The game of rugby is almost wholly devoid of anything one might call `skill'; it is a game of brute force and speed and a bit of tactical planning and that's yer lot. Perhaps that's why the middle classes, which have never been any good at sport, or very much else, like it so much. The basic act of passing the ball five yards in football can be done 14 or 15 different ways, some requiring years of mastery. However obnoxious our professional footballers, they possess sublime skill. Football at its best is graceful, flowing and almost balletic. There is nuance and subtlety alongside the grit and restrained violence. Every part of the body can be used — except, of course, for outfield players and, it would seem, Paul Robinson, the hands. Oh, we all like a bit of mindless thuggery too — but in football this is left largely to the spectators. The truly moronic nature of rugby is exemplified by that practice device, the scrum machine, in which a whole bunch of men gather in a homoerotic huddle to smash their heads against a large garden roller. Come on: this is a sport for gay, middle-class cavemen.

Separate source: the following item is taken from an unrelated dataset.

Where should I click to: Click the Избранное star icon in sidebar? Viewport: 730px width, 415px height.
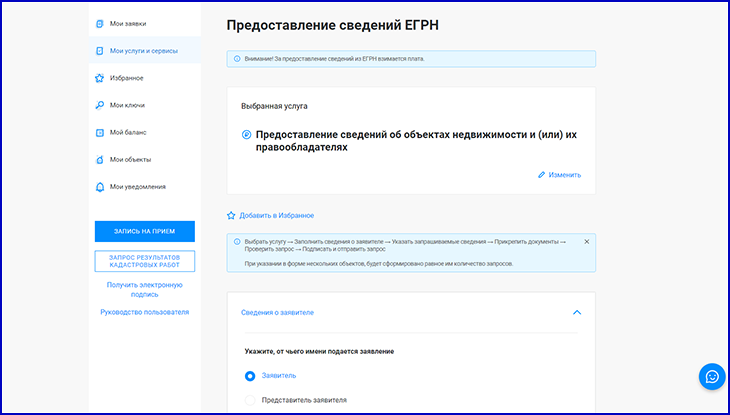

The pay-off in football feels psychologically right, too; it demands of the spectator and the players that vital thing, deferred gratification. Compared to all other similar team sports, scoring is a sufficiently rare occurrence to bring forth intense jubilation and relief. Or, indeed, in the case of my team, Millwall, street parties and beacons lit on nearby hills. In rugby, the act of scoring is three a penny, it is all too easy. It is just one step ahead of that most ludicrous of all sports, basketball. In fact, basketball is the only known sport which is improved as a spectacle when played by paraplegics.
I could go on and on; but the proof is right there in front of you. In a world growing smaller by the minute and as a result our pastimes becoming more and more homogeneous, there is still no appetite for rugby except in a few far-flung desolate outposts of our former empire and in our public schools. But still, I hope you fans thoroughly enjoy the Rugby World Cup. Just remember, though, that it's not the World Cup — the prize for a sport so rightly popular that it need not even announce itself.